*WHAT YOU HAVE TO DO*
Your task is to reproduce, exactly and only, the lines running from the line containing "Screen dimensions: 1389x868 Task: Open" to the end of the data below, both included.

*RECORDS*
<<<<

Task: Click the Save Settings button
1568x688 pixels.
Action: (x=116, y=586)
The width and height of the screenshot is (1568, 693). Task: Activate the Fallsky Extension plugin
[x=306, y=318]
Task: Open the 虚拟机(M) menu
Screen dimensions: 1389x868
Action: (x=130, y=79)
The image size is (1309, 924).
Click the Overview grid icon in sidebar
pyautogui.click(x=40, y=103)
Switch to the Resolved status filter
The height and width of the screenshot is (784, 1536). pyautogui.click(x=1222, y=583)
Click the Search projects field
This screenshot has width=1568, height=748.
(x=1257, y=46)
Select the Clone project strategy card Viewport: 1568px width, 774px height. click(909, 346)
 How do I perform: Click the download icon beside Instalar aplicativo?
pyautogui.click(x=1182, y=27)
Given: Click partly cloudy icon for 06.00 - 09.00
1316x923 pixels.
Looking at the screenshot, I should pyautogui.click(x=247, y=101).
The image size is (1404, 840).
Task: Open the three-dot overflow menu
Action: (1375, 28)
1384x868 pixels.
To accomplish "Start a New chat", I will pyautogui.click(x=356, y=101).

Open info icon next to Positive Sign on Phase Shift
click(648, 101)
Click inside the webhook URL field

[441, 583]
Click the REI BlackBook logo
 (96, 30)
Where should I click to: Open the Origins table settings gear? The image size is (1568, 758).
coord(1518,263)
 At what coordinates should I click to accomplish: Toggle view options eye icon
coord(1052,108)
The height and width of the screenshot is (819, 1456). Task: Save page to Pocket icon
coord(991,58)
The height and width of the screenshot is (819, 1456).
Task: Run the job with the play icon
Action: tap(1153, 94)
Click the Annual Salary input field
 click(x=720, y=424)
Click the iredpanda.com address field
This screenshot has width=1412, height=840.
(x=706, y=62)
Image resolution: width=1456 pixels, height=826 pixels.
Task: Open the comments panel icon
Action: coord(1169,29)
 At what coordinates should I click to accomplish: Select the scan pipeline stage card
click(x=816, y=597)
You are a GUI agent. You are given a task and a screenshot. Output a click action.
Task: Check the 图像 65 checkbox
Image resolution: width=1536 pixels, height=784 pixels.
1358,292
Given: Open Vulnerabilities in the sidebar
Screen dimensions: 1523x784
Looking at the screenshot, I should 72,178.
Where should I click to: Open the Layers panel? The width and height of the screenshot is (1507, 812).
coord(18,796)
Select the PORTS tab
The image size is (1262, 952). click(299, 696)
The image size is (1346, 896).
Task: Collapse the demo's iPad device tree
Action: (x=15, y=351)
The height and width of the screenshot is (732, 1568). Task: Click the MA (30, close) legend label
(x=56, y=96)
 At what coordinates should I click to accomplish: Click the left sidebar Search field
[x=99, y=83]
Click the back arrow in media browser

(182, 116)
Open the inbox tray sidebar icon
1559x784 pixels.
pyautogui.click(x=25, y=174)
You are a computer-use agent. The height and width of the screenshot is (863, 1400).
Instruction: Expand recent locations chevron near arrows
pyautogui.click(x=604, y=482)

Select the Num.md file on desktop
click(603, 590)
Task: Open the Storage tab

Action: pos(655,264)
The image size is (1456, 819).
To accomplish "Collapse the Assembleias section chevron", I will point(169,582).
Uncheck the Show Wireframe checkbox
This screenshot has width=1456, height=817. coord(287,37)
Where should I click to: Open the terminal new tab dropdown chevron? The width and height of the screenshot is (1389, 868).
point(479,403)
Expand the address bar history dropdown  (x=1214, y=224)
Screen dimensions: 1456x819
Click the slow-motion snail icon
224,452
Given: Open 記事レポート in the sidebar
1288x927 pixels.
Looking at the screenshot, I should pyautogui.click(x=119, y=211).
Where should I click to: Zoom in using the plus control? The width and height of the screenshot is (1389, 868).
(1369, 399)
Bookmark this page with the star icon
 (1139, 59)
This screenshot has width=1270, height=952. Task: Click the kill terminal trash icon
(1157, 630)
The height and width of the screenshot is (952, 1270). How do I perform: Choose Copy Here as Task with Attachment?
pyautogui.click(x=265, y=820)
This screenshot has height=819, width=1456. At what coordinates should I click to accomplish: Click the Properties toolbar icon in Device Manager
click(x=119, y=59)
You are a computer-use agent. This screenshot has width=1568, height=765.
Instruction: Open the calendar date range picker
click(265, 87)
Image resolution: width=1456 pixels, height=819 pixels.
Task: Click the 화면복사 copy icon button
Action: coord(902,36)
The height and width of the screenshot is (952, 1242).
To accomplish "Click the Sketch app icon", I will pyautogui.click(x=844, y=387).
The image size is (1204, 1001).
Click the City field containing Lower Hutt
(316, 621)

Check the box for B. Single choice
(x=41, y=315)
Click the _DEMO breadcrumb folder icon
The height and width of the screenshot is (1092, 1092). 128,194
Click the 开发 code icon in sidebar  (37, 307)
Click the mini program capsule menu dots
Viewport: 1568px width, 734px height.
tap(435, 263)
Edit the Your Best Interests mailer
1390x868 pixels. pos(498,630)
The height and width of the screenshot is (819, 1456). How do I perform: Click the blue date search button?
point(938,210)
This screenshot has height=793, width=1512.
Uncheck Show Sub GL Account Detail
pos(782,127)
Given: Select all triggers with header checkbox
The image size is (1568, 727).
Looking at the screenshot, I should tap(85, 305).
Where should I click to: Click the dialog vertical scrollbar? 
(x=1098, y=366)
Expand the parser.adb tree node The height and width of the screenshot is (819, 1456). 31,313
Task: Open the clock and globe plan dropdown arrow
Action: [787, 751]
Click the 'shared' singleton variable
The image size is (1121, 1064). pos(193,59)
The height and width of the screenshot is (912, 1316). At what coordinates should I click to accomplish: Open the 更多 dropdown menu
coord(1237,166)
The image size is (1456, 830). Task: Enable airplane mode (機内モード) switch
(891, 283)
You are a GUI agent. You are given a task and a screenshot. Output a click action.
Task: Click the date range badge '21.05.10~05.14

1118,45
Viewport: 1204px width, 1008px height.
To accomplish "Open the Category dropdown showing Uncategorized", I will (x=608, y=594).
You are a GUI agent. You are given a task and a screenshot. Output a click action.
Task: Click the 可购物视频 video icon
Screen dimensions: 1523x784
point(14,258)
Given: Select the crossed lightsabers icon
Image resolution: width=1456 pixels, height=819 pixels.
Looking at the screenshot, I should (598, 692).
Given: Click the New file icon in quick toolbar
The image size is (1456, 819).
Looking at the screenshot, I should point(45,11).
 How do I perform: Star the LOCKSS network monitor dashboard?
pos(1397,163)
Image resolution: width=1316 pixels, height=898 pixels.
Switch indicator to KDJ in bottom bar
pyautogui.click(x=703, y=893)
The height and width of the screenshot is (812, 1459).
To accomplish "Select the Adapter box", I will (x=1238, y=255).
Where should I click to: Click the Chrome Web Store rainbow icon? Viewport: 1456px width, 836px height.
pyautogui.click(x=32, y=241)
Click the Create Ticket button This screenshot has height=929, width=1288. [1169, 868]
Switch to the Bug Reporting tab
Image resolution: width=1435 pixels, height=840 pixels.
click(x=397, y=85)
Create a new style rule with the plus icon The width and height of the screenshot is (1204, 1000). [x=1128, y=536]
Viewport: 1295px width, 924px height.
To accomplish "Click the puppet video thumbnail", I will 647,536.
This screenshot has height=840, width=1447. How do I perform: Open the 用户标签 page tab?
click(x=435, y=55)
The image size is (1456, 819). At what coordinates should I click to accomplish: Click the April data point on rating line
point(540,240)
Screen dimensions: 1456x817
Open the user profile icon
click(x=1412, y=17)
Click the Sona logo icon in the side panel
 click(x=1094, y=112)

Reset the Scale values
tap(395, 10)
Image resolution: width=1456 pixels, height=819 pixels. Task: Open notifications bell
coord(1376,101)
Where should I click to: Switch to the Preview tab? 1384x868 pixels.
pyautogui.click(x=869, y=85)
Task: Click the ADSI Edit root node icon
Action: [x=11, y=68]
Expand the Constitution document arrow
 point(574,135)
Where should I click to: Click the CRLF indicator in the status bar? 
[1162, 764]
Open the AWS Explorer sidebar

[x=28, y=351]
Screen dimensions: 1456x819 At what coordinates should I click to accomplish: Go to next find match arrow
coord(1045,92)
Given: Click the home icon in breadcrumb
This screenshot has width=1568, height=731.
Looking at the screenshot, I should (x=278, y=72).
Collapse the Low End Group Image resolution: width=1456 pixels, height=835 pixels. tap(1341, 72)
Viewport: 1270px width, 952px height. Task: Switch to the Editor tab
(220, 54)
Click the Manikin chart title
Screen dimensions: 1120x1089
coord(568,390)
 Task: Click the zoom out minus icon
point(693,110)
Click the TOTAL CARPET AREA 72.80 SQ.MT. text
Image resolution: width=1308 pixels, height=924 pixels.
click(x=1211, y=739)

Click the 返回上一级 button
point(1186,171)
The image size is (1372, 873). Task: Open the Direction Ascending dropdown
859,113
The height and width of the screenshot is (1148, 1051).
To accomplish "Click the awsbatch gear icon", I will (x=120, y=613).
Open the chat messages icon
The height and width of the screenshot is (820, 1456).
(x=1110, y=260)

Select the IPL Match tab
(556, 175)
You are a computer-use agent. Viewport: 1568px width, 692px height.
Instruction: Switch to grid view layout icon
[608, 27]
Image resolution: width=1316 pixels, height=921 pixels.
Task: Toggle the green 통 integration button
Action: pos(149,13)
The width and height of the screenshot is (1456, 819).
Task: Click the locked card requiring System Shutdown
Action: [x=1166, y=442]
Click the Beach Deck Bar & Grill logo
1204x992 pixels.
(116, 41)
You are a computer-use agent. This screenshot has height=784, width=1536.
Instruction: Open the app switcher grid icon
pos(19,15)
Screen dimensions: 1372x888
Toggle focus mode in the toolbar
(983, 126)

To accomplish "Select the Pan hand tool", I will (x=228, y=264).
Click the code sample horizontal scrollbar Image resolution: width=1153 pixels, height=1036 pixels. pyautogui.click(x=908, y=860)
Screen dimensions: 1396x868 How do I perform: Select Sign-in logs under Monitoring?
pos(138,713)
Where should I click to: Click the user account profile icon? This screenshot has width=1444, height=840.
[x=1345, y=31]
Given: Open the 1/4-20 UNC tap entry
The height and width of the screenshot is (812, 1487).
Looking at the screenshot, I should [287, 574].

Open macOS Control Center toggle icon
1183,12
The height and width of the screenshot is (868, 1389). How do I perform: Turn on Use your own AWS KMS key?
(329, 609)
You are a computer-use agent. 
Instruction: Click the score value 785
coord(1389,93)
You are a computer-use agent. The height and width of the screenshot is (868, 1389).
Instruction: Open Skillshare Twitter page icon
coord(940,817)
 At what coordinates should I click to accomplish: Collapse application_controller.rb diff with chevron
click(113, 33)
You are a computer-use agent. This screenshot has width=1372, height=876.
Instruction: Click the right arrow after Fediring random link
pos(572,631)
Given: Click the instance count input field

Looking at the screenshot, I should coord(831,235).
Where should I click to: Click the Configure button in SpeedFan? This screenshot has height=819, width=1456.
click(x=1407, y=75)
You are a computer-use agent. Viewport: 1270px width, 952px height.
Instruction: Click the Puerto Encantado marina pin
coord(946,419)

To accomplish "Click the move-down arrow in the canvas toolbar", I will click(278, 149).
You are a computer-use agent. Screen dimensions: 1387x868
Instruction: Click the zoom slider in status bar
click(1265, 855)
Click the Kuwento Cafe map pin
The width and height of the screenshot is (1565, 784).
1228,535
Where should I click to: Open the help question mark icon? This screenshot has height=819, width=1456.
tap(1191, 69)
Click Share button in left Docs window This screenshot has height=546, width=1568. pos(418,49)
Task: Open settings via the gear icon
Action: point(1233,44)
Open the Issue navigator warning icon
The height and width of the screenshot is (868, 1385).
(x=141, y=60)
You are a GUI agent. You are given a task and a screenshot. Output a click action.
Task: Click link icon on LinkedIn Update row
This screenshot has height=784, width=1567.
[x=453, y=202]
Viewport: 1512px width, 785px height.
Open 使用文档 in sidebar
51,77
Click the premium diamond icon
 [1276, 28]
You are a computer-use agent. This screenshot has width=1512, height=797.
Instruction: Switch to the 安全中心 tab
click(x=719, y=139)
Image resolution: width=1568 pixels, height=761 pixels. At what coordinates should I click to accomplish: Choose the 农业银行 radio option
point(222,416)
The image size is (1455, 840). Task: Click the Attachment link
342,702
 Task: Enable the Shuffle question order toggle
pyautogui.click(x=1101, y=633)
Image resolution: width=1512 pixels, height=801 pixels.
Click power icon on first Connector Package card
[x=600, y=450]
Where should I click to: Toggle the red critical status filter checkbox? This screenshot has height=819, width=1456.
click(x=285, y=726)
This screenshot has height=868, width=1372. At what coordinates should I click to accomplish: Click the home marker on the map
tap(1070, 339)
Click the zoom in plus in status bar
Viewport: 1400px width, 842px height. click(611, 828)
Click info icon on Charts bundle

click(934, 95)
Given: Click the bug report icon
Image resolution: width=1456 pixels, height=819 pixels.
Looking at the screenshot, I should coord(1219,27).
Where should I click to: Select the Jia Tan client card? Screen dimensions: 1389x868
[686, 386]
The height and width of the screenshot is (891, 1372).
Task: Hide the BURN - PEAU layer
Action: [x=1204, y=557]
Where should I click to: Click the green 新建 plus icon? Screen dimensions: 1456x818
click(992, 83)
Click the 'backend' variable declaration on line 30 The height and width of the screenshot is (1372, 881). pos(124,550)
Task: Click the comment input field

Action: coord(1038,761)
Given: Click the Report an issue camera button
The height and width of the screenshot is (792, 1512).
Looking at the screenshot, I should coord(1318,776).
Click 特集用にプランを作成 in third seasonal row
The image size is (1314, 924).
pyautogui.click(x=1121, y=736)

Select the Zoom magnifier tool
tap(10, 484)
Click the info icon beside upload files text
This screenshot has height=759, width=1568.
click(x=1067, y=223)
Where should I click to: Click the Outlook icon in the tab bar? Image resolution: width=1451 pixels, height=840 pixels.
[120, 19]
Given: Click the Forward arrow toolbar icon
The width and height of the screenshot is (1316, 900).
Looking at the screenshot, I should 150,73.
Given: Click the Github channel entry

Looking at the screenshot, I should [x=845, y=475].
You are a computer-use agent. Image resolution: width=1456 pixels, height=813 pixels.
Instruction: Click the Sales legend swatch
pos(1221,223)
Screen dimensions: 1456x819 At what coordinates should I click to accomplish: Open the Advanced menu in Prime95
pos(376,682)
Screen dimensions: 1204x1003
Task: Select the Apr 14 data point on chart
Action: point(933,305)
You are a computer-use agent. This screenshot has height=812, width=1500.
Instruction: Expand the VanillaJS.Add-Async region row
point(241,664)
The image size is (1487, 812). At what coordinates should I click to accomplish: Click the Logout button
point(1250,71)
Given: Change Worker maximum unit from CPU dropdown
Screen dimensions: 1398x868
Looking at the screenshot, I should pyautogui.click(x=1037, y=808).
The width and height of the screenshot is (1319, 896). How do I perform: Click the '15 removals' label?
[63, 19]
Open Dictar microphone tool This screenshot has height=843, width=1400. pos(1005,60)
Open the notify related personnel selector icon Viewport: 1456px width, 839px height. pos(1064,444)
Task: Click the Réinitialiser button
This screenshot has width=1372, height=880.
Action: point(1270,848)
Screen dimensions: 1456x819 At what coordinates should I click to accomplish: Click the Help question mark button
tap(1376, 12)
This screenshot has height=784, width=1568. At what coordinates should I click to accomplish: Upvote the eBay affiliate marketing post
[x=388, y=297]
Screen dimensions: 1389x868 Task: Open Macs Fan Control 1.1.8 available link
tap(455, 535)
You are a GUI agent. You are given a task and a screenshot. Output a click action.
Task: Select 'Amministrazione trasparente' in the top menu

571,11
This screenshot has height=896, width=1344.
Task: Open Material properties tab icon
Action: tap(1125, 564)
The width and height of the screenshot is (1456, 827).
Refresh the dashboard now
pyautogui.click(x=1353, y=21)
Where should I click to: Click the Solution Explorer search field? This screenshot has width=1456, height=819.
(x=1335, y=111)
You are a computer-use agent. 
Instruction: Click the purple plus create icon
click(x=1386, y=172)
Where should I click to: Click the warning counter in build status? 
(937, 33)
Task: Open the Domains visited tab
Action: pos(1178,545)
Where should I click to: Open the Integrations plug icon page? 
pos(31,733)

>>>>

*EXERCISE SOLUTION*
Screen dimensions: 1389x868 Task: Open Macs Fan Control 1.1.8 available link
tap(455, 535)
You are a GUI agent. You are given a task and a screenshot. Output a click action.
Task: Select 'Amministrazione trasparente' in the top menu

571,11
This screenshot has height=896, width=1344.
Task: Open Material properties tab icon
Action: tap(1125, 564)
The width and height of the screenshot is (1456, 827).
Refresh the dashboard now
pyautogui.click(x=1353, y=21)
Where should I click to: Click the Solution Explorer search field? This screenshot has width=1456, height=819.
(x=1335, y=111)
You are a computer-use agent. 
Instruction: Click the purple plus create icon
click(x=1386, y=172)
Where should I click to: Click the warning counter in build status? 
(937, 33)
Task: Open the Domains visited tab
Action: pos(1178,545)
Where should I click to: Open the Integrations plug icon page? 
pos(31,733)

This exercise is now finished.